Both parties in any commercial transaction should consider the need for Heads of Terms.
The Heads of Terms document will summarise the basic points of principle that have been agreed between the parties. They should not go into detail – this will be contained in the full Sale and Purchase Agreement.
Heads of Terms: Points to cover:-
The points to cover will depend on the circumstances of each transaction but can include (though not limited to) the following;
- Parties to the transaction
- The Assets or Shares for sale, and a brief description of the transaction
- Price structure and conditions
- Any deferred consideration
- Any non-cash consideration
- Any security requirements
- An approximate timescale for implementation
- Confidentiality provisions
- Exclusivity provisions
- Costs – e.g. who will pay each party’s legal fees?

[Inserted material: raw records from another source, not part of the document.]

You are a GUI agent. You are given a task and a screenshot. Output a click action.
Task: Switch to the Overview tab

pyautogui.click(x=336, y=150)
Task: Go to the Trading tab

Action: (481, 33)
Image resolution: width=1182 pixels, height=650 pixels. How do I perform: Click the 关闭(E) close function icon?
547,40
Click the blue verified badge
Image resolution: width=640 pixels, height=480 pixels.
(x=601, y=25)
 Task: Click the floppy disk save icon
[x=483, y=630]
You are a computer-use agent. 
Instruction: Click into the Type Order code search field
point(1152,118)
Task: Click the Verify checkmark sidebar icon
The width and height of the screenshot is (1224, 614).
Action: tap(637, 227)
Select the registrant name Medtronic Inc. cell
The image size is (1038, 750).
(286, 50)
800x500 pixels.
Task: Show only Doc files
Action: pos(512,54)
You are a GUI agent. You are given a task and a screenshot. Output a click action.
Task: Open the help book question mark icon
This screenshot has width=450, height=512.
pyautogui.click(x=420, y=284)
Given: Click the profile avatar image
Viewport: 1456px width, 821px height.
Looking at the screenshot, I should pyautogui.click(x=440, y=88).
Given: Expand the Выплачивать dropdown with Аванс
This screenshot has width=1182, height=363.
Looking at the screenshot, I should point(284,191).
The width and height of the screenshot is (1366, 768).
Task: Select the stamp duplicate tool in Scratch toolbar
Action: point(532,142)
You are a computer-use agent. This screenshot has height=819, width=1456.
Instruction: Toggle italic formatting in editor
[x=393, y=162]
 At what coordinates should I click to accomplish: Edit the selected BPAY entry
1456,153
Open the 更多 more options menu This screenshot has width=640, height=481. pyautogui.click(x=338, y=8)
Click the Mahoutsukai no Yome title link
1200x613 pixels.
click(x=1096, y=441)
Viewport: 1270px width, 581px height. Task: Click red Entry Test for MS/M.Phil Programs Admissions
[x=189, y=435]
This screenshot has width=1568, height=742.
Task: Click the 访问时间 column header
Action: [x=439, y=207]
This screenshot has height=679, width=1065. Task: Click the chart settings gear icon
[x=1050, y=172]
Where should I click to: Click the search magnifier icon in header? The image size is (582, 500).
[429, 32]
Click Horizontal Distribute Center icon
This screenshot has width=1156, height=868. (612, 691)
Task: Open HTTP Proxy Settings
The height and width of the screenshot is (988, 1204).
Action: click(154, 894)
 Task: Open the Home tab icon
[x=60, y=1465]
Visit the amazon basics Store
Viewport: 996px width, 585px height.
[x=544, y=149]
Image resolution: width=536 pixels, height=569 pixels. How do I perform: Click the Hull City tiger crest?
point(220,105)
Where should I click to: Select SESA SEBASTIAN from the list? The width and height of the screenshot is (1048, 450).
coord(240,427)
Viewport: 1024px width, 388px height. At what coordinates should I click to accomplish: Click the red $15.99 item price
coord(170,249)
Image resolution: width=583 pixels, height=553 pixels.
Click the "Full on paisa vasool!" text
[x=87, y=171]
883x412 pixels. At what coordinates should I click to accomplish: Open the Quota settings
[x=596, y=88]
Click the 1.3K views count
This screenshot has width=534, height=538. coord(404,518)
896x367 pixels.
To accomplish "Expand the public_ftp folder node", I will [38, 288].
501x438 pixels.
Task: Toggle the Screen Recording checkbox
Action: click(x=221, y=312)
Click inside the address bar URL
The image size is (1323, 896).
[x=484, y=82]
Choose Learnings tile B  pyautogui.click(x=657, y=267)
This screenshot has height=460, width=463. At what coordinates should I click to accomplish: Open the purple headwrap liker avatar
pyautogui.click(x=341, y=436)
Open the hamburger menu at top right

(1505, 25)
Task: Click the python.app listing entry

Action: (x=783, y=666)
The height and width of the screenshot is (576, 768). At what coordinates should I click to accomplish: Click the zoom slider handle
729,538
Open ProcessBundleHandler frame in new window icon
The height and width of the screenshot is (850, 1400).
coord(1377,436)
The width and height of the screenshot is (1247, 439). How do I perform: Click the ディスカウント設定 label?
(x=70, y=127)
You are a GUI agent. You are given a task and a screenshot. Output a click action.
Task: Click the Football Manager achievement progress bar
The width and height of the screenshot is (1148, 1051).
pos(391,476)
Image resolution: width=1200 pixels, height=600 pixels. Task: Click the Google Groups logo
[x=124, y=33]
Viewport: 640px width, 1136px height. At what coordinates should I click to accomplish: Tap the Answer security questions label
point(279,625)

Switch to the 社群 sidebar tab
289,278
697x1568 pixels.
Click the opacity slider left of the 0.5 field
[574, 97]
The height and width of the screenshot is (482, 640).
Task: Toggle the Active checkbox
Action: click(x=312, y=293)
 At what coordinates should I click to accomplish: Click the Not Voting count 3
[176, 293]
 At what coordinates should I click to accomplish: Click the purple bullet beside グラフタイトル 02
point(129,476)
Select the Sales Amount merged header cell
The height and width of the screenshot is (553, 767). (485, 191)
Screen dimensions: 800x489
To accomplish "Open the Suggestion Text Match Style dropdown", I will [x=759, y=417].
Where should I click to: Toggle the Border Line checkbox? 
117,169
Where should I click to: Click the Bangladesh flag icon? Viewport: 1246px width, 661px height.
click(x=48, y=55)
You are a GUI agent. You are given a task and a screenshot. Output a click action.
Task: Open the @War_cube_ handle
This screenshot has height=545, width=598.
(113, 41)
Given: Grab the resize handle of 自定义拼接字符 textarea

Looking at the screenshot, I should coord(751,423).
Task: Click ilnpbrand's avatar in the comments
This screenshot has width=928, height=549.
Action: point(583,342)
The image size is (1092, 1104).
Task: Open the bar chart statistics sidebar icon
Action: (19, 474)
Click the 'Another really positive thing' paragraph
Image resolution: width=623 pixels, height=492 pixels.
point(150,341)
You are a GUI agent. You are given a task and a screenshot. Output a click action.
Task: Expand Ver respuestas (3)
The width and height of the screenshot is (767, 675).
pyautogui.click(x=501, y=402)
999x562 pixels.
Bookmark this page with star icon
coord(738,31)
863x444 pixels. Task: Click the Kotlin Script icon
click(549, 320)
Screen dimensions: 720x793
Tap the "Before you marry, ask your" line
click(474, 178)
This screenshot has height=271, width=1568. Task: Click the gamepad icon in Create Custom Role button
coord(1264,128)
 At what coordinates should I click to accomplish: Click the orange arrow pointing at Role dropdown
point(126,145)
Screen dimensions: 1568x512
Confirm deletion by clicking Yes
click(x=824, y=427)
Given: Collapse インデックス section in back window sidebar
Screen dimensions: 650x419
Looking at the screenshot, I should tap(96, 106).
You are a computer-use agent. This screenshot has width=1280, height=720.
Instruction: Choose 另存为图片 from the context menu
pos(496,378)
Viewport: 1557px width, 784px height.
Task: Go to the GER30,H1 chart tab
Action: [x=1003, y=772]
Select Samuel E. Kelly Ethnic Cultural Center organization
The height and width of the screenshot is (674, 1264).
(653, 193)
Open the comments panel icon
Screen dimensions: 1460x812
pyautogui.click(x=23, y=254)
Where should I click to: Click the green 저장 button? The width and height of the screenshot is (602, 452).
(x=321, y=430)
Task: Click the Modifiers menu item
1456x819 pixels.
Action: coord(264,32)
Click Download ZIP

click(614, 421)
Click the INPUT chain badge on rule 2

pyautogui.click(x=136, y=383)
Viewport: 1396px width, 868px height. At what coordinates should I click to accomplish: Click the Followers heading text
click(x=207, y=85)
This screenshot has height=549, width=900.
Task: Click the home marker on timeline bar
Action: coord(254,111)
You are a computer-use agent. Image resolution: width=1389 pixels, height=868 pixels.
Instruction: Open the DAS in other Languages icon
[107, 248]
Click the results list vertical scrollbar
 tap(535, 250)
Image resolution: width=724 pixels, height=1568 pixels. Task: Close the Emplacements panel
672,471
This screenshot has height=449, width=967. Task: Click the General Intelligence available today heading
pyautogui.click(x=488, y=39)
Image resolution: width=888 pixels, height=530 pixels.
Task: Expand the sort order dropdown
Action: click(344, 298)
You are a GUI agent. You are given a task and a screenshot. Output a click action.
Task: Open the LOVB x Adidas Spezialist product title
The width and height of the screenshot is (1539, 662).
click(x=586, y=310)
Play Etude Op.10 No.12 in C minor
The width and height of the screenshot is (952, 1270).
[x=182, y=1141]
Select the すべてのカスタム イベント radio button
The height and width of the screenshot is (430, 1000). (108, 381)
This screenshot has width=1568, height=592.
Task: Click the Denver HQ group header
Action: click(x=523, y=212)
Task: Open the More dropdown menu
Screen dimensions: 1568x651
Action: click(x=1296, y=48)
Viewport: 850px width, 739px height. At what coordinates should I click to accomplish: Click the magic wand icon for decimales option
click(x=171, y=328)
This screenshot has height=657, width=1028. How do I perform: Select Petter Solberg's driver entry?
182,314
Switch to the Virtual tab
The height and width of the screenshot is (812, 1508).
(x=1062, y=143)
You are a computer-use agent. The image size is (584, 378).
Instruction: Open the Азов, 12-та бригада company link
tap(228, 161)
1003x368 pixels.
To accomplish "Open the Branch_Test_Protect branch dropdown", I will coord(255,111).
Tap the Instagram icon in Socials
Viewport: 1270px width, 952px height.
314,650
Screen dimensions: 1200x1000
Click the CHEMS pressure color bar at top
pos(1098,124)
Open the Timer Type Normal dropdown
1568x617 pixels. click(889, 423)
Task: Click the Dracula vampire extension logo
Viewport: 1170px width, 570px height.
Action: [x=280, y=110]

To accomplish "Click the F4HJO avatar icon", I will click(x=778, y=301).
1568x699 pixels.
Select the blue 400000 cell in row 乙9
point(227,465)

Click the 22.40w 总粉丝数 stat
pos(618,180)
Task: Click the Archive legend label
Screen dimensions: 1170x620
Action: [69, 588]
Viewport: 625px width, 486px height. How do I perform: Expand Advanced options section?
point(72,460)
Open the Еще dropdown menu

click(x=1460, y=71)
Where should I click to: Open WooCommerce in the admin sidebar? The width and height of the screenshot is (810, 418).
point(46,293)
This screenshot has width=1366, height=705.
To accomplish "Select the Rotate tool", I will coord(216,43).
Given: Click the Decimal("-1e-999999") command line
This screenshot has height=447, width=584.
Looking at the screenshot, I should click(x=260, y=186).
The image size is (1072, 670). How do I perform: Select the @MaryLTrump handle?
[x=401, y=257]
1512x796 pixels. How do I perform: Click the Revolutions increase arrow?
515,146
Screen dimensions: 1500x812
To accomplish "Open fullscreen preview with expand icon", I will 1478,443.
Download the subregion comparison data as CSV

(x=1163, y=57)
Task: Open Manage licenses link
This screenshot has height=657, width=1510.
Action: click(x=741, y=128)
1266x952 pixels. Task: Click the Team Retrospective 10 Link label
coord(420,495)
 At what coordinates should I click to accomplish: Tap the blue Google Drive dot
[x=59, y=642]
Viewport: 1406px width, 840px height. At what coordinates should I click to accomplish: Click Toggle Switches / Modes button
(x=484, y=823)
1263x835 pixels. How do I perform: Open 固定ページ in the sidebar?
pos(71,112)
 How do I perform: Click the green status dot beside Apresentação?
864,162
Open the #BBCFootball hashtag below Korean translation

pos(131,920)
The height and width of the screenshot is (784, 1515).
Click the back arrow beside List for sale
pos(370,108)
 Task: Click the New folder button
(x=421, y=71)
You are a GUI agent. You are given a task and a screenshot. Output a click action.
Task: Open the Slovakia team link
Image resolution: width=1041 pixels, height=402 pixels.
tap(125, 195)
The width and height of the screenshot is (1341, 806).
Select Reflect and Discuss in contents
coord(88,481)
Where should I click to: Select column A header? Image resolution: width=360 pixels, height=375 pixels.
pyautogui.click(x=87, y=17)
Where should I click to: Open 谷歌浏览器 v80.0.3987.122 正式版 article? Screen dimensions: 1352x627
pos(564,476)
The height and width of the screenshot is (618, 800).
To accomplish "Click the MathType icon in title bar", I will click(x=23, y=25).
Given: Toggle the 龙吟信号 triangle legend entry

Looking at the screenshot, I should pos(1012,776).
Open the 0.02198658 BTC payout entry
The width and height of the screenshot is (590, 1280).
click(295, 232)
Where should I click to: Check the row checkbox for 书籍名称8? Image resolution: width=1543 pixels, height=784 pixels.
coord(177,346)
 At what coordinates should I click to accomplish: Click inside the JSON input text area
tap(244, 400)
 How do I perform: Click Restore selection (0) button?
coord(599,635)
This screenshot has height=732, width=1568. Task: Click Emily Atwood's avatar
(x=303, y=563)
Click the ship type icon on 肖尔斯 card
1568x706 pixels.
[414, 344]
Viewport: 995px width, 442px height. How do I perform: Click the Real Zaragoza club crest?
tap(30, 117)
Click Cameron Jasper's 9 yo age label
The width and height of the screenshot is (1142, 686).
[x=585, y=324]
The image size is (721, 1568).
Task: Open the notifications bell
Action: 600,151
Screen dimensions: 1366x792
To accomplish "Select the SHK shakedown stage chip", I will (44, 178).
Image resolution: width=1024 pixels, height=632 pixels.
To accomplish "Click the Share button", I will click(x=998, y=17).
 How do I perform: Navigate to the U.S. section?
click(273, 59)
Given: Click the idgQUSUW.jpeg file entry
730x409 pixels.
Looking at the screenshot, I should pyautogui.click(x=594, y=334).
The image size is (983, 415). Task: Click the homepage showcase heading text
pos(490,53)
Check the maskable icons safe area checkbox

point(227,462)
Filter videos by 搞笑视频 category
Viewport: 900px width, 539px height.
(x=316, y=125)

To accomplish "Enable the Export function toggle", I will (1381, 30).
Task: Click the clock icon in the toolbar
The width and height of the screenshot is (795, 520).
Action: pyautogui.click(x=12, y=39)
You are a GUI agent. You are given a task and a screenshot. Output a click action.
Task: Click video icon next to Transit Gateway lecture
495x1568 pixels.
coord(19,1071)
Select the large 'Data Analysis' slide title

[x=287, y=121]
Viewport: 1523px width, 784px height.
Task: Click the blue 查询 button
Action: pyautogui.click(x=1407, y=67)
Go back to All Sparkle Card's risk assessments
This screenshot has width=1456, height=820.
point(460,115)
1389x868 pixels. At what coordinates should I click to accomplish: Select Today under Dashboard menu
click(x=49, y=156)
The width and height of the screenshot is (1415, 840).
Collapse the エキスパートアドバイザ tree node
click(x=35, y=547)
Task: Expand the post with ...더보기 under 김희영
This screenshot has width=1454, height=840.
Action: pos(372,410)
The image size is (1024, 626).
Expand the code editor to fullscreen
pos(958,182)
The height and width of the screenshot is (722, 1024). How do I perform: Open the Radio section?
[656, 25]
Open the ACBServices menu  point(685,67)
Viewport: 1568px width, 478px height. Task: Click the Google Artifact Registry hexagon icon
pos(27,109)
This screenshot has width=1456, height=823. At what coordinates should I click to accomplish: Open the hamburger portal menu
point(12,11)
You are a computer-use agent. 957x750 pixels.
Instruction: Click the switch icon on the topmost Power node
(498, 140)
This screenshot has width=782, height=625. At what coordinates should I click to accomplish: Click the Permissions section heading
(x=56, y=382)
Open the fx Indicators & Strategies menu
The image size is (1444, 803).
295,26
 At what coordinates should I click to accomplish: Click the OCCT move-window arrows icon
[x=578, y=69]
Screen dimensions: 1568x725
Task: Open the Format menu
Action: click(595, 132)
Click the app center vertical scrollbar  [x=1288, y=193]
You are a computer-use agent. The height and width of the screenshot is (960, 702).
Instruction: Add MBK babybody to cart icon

- Restrictions and non-solicitation provisions
- Applicable Law and Choice of Jurisdiction
Whilst Heads of Terms are normally expressed to be non-binding, certain clauses may be of immediate binding effect. For example, terms on Costs, Confidentiality and Exclusivity (amongst others). Care should be taken when drafting to provide for clarity here. For example, where terms are not intended to be legally binding, the use of ‘subject to contract’ should be used.
If certain terms are to be legally binding, the Heads of Terms should either be executed as a deed, or consideration will need to be paid (at least a nominal amount i.e. £1).
You should seek advice if you are not fully aware of the various legal implications which may be created when signing Heads of Terms.
Heads of Terms: Advantages and Disadvantages
Perhaps the biggest advantage lies in structuring the deal and providing a frame work for legal representatives to follow. However, this in itself could be a disadvantage, i.e. perhaps having less flexibility to progress the transaction.
Heads of Terms may have particular advantages and disadvantages depending on the individual circumstances of the proposed transaction and so you should seek advice if you are unsure of the implications of signing Heads of Terms.